In the above calculations, `a`, `b` and `c` are scalars and I've demonstrated using the multiplication and addition operations. However, that can be changed to encorporate any other operation. For instance, to make things a little more interesting, I'm replacing addition with multiplication as well. Parallelising this is just a matter of running the loop interations over multiple threads in parallel. As each thread will write to a unique location, there are no race conditions! 

In [26]:
# Stencil Computation
function stencil(a,b,c) 
    return 2*a * 3*b * 4*c
end

# Parallel Stencil Computation over an array
function parallel_stencil(arr_in, vals_out, grads_out)
    Threads.@threads for i=2:size(arr_in)[1]-1
        output = stencil(MultiDual(arr_in[i-1], SVector(1.,0.,0.)), MultiDual(arr_in[i], SVector(0.,1.,0.)), MultiDual(arr_in[i+1], SVector(0.,0.,1.)))
        vals_out[i-1] = output.val
        grads_out[i-1,:] = output.grads
    end

    return vals_out, grads_out
end

parallel_stencil (generic function with 2 methods)

In [36]:
# Number of available threads
println("Number of Threads: ", Base.Threads.nthreads())

# Computation
arr_in = rand(100000,1)
vals_out = zeros(size(arr_in)[1]-2,1)
grads_out = zeros(size(arr_in)[1]-2,3)

vals_out, grads_out = parallel_stencil(arr_in, vals_out, grads_out) 
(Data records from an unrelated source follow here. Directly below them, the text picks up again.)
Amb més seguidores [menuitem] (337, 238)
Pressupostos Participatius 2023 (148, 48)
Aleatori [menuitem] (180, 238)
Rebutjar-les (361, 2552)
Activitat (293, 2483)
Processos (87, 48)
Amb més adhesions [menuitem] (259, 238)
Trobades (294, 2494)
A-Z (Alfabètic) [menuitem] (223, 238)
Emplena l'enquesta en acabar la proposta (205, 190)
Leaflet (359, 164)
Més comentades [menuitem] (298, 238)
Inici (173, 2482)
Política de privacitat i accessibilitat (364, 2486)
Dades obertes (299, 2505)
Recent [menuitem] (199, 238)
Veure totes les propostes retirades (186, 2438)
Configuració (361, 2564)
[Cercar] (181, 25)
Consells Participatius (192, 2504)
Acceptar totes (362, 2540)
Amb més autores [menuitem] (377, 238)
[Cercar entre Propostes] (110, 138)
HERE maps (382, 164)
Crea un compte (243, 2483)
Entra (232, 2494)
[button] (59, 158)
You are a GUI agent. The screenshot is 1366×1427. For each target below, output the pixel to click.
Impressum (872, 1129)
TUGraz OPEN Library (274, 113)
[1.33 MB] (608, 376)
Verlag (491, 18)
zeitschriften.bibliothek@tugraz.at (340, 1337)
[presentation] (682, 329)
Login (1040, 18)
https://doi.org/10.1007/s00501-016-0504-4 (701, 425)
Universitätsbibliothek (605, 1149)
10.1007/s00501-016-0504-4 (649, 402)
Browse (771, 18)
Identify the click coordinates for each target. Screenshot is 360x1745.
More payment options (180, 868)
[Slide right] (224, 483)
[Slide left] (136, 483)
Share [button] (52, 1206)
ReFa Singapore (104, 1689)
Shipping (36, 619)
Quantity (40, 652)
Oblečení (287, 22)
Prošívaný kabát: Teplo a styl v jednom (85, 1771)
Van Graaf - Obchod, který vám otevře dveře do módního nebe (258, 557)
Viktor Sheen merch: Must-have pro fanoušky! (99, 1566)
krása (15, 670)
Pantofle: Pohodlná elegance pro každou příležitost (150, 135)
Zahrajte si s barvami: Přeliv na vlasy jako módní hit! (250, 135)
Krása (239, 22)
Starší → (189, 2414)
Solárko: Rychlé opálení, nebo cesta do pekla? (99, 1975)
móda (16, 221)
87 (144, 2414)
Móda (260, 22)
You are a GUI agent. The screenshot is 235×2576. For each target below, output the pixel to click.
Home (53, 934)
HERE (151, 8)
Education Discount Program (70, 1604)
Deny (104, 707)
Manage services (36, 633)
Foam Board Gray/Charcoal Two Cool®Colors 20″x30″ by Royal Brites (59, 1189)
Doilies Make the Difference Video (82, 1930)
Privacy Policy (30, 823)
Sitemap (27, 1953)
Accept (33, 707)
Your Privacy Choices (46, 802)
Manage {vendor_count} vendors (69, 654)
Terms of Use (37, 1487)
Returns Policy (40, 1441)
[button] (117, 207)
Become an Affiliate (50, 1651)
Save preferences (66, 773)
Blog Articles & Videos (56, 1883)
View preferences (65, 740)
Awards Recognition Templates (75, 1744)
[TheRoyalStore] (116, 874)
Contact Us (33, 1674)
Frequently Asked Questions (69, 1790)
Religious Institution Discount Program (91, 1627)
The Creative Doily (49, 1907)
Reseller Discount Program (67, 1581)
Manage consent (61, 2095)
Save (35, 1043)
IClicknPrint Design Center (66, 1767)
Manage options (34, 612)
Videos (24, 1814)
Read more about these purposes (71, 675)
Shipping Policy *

println("Parallel Evaluation Time")
@btime _, _ = parallel_stencil(arr_in); 

Number of Threads: 16
Parallel Evaluation Time


  75.110 μs (98 allocations: 3.06 MiB)


Just to ensure that we are actually getting a speedup, let's look at the sequential stencil computation for a very large array size.

In [37]:
# Sequential Stencil Computation over an array
function sequential_stencil(arr_in, vals_out, grads_out)
    for i=2:size(arr_in)[1]-1
        output = stencil(MultiDual(arr_in[i-1], SVector(1.,0.,0.)), MultiDual(arr_in[i], SVector(0.,1.,0.)), MultiDual(arr_in[i+1], SVector(0.,0.,1.)))
        vals_out[i-1] = output.val
        grads_out[i-1,:] = output.grads
    end

    return vals_out, grads_out
end

sequential_stencil (generic function with 2 methods)

In [38]:
println("Sequential Evaluation Time")
@btime _, _ = sequential_stencil(arr_in, vals_out, grads_out); 

Sequential Evaluation Time


  283.019 μs (1 allocation: 32 bytes)


We can perform several modifications to this stencil computation but in essence, the runtimes differences will be very similar. From this, we can see that the big speedup can only be achieved if the computations can be inherently parallelised. Parallel Gradient Computation does not impact run times that much as the variables can't be horribly large. Hence it's wise to not call threads and just utilise the vector processes to parallelise the gradient computation and only use threads to distribute the computations in the graph across multiple threads.